> _Task objective_
Go through the listing below and write out exactly the lines from the one that mentions "You are a computer-use agent. The" through the one that mentions "Instruction: Open the Chat panel", minus the pictures.

> _Data supplied_
___

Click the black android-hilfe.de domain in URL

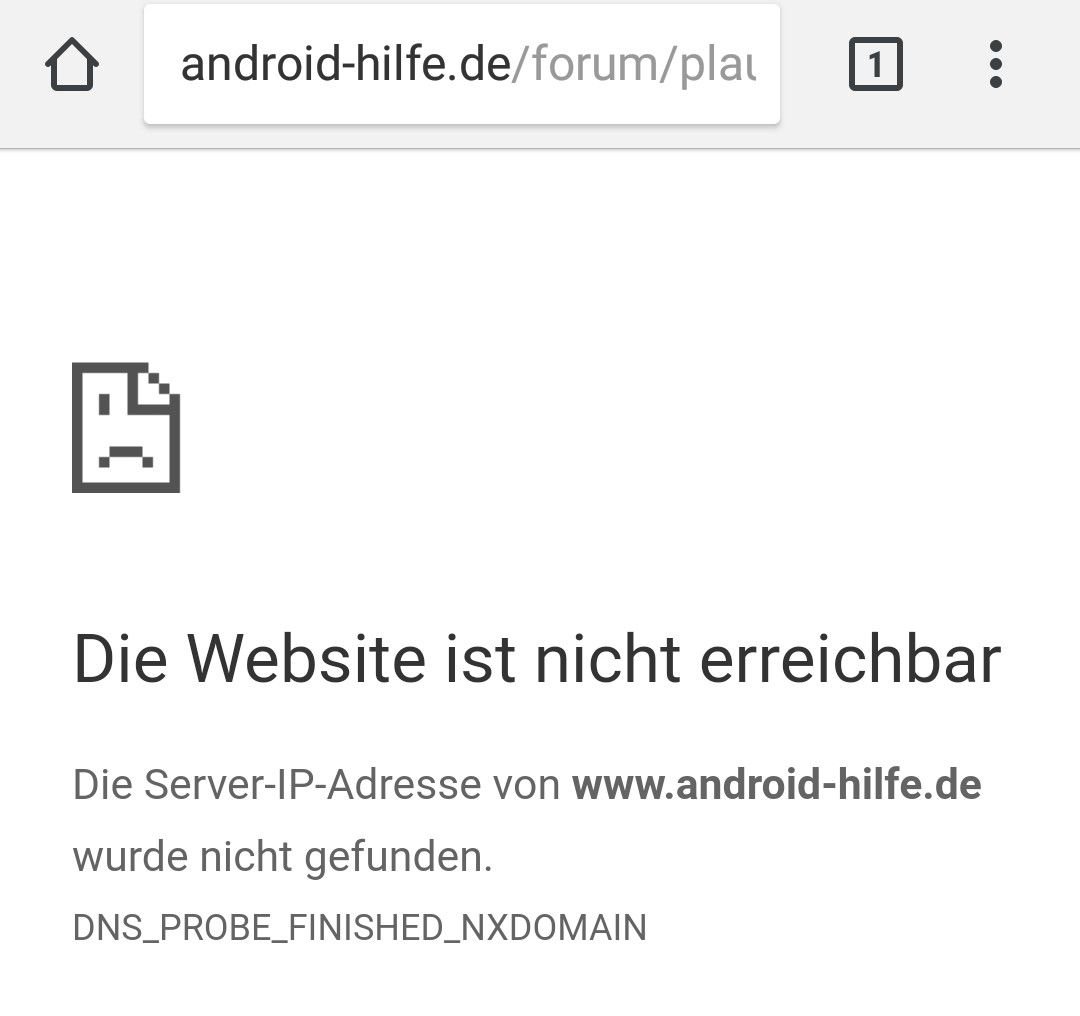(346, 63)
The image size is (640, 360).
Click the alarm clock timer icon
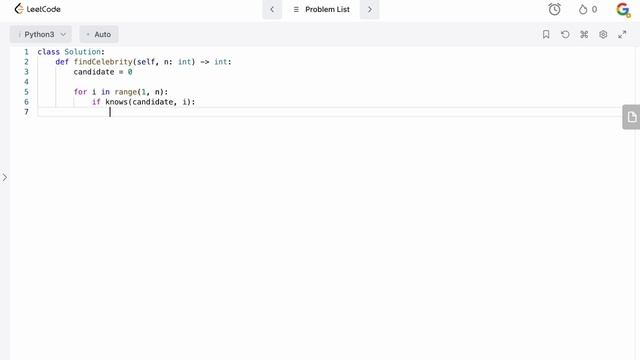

___

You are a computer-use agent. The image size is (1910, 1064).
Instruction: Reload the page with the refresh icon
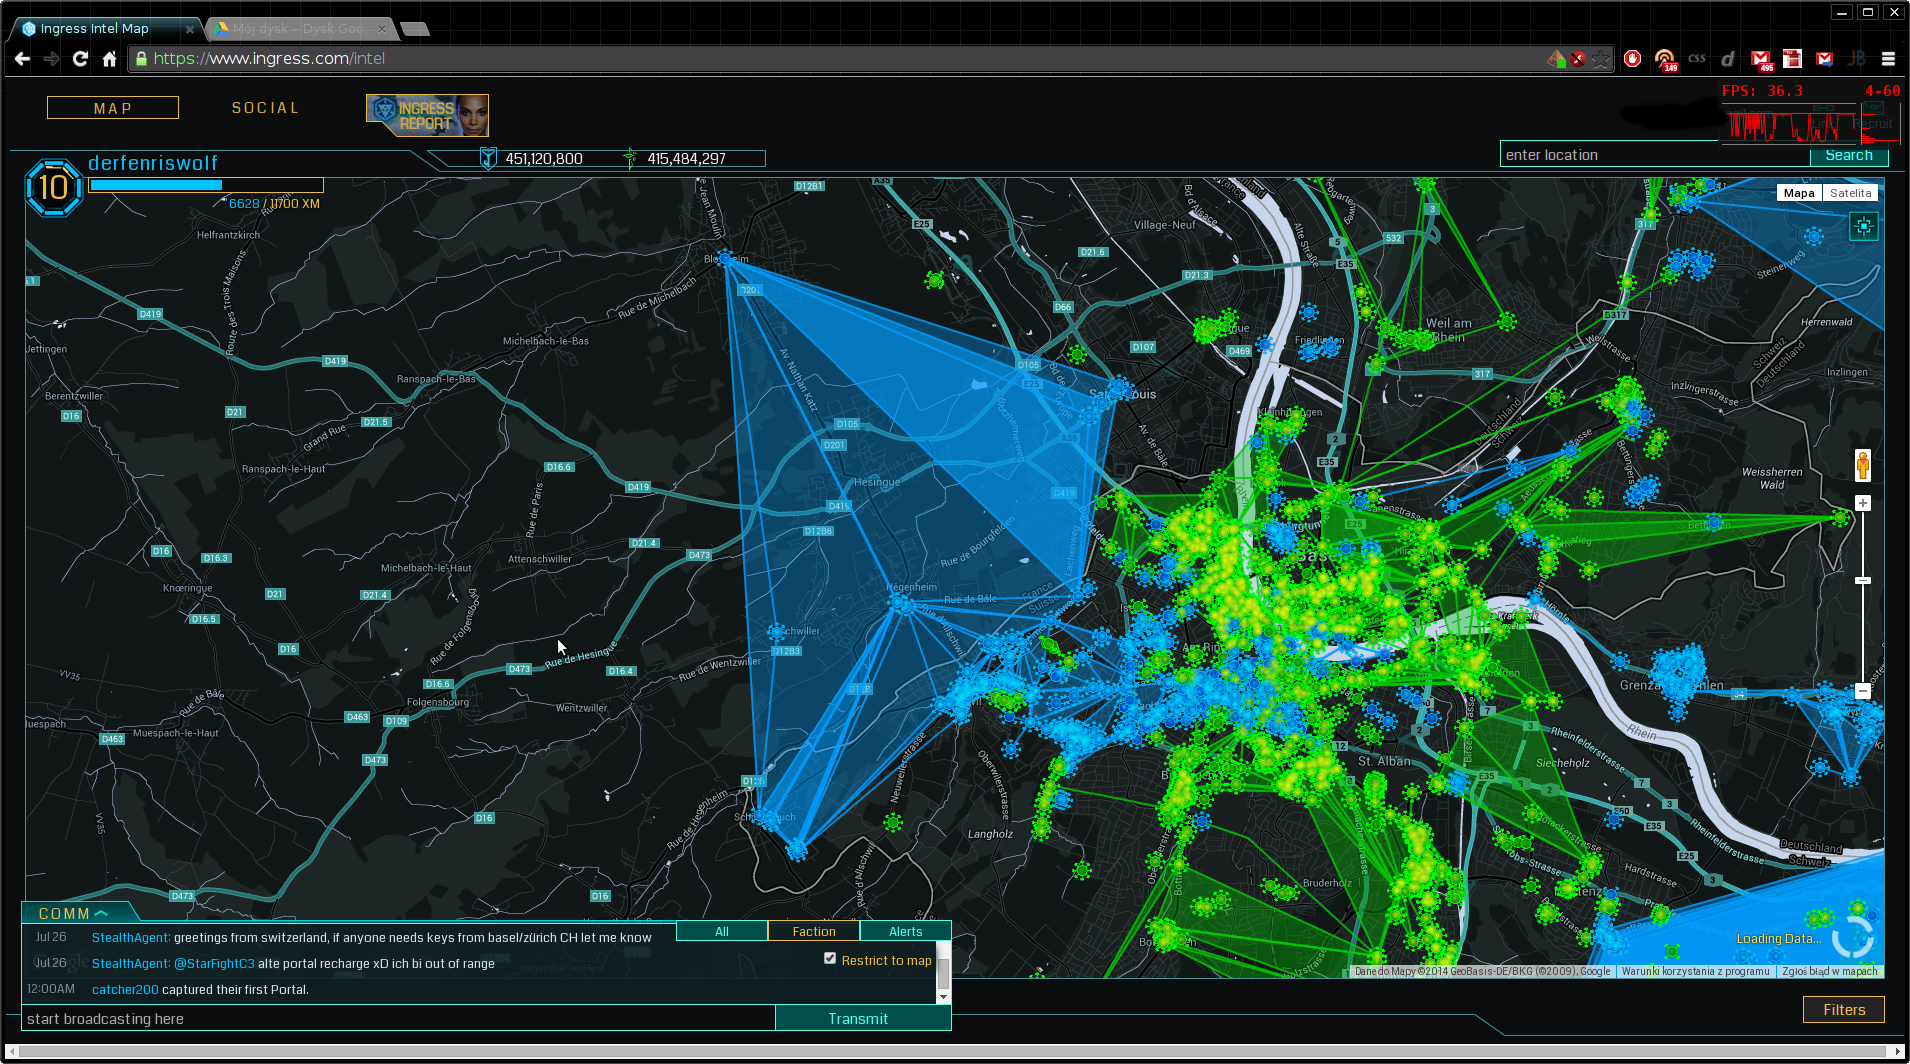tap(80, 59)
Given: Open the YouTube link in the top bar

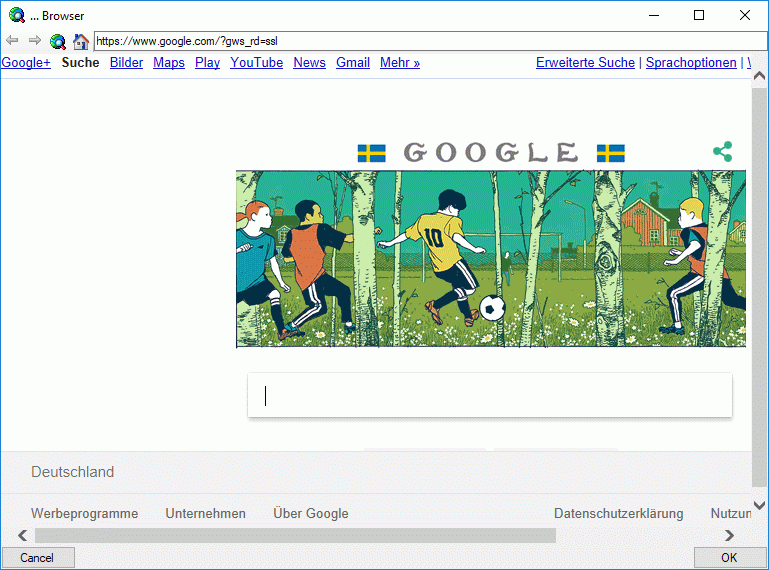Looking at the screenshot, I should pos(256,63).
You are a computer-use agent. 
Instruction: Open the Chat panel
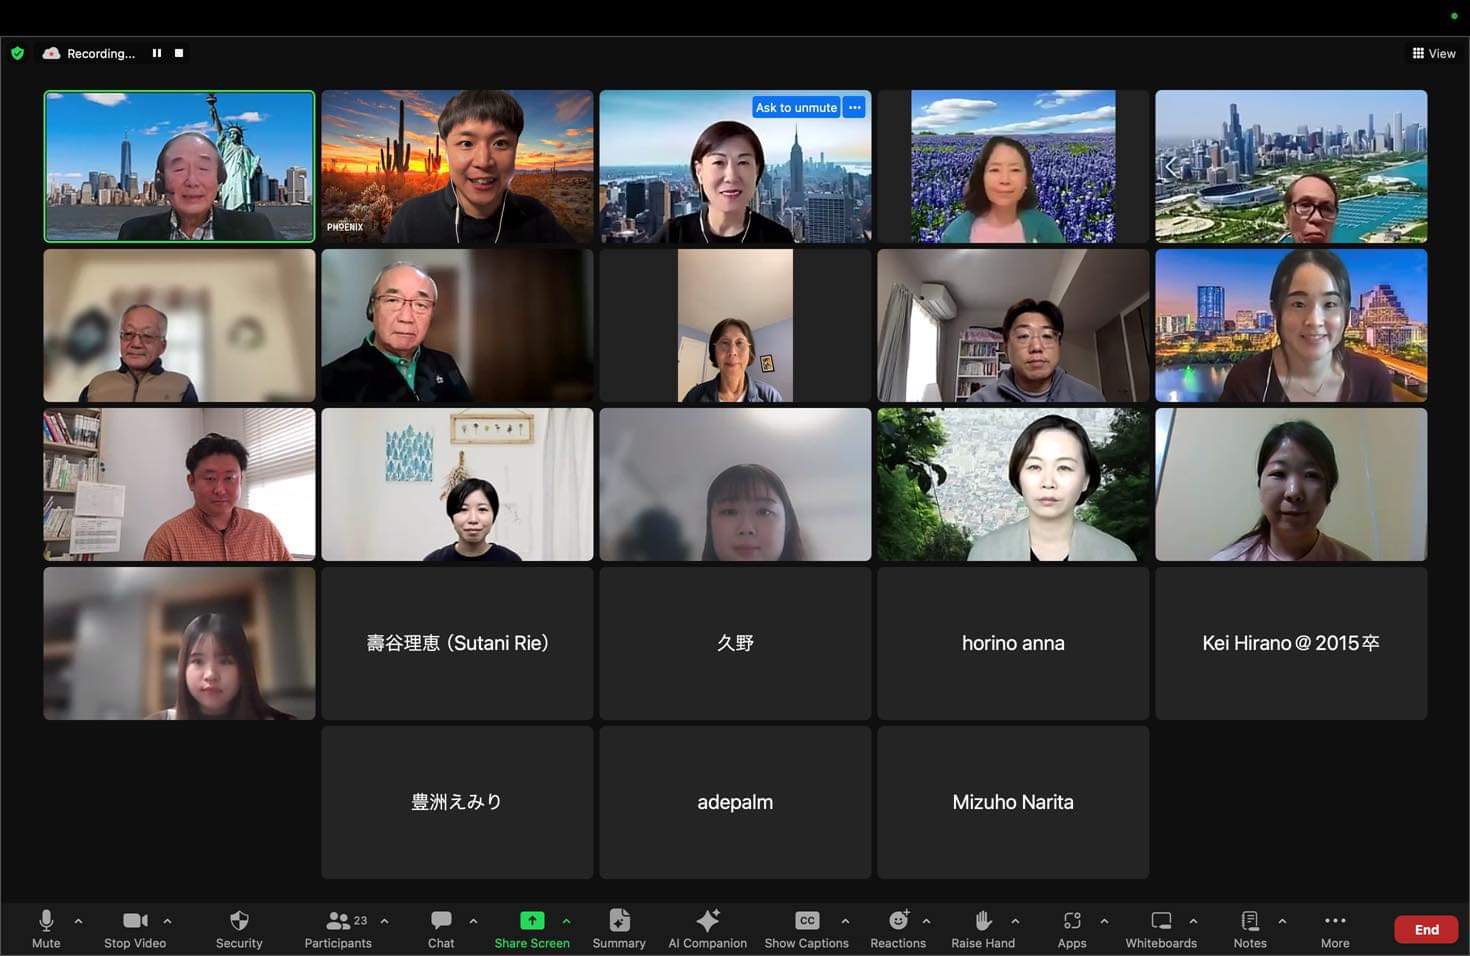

___

> _Reply to the exercise_
You are a computer-use agent. The image size is (1910, 1064).
Instruction: Reload the page with the refresh icon
tap(80, 59)
Given: Open the YouTube link in the top bar

Looking at the screenshot, I should pos(256,63).
You are a computer-use agent. 
Instruction: Open the Chat panel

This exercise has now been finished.